2014-02-25 Thread Serhiy Storchaka

17.02.14 01:27, Nick Coghlan написав(ла):

This change doesn't fix any of the known crashers in Lib/test/crashers,
though - I applied the patch locally and checked.


It fixes other crasher (http://bugs.python.org/issue20440#msg209713).


The point is that people already know what Py_CLEAR does. This operation
is like Py_CLEAR (the old reference is only removed *after* the pointer
has been updated), except that the value it is being replaced with can
be something other than NULL. If the replacement value *is* NULL, then
the new operation is *exactly* equivalent to Py_CLEAR.

Operations that do related things should ideally have related names. The
point of my deliberately erroneous expansion is that it's an error a
reader can make while still correctly understanding the *logic* of the
code, even though they're missing a subtlety of the mechanics.
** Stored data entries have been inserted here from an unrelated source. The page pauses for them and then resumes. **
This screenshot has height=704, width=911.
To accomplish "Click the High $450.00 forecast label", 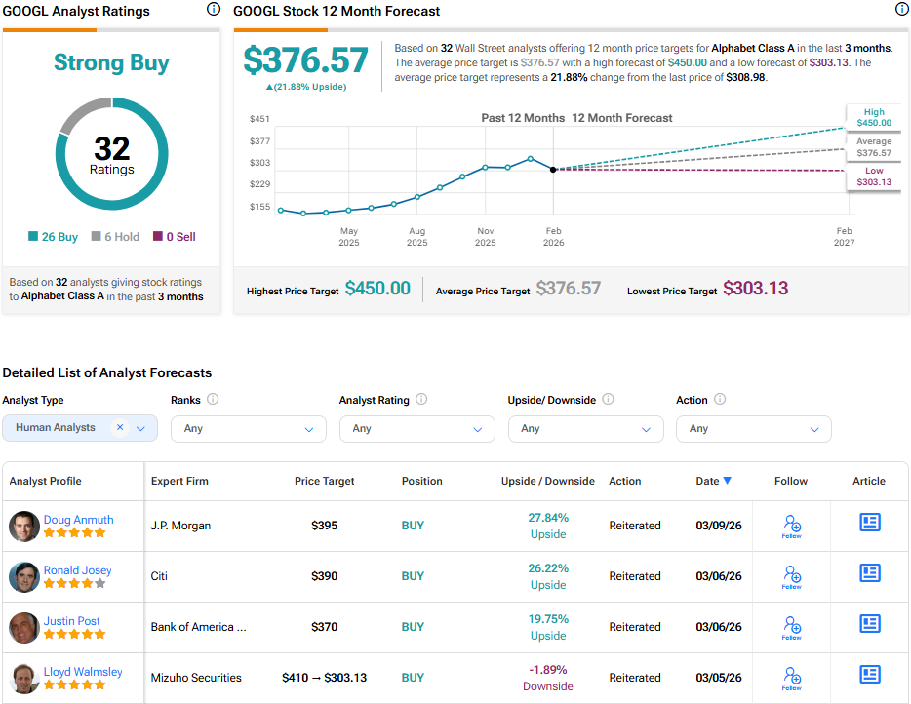I will (874, 118).
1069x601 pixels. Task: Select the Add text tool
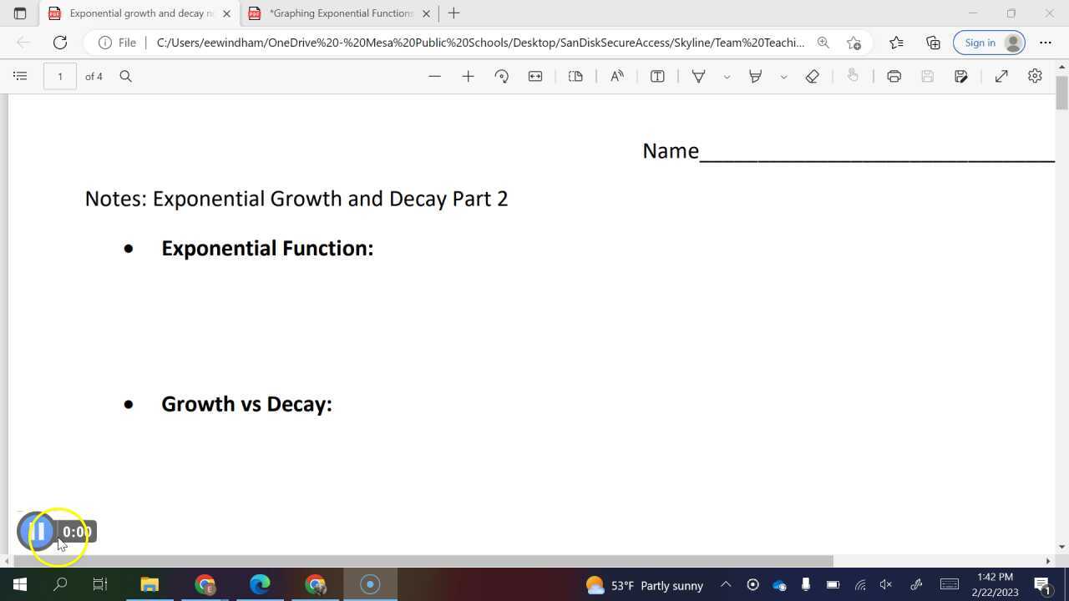click(x=657, y=76)
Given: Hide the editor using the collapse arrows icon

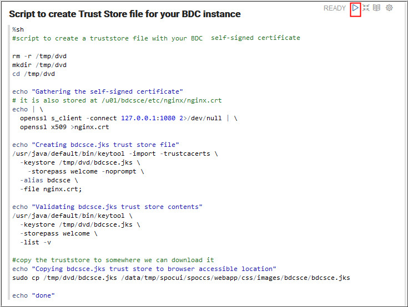Looking at the screenshot, I should (366, 8).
Py_CLEAR and Py_DECREF have no related names. I think that the clarity 
and briefness are important. I assume that these macros will be widely 
used (they allow existing code to write shorter), perhaps even more than 
Py_CLEAR. Therefore people will know what they do.



An explicit name like Py_SET_AND_DECREF would also be reasonable. It's
substantially less confusing than Py_REPLACE, as it is less ambiguous
about whether or not the refcount on the new value is adjusted.


I agree if it will satisfy Martin, although this name looks ugly to me.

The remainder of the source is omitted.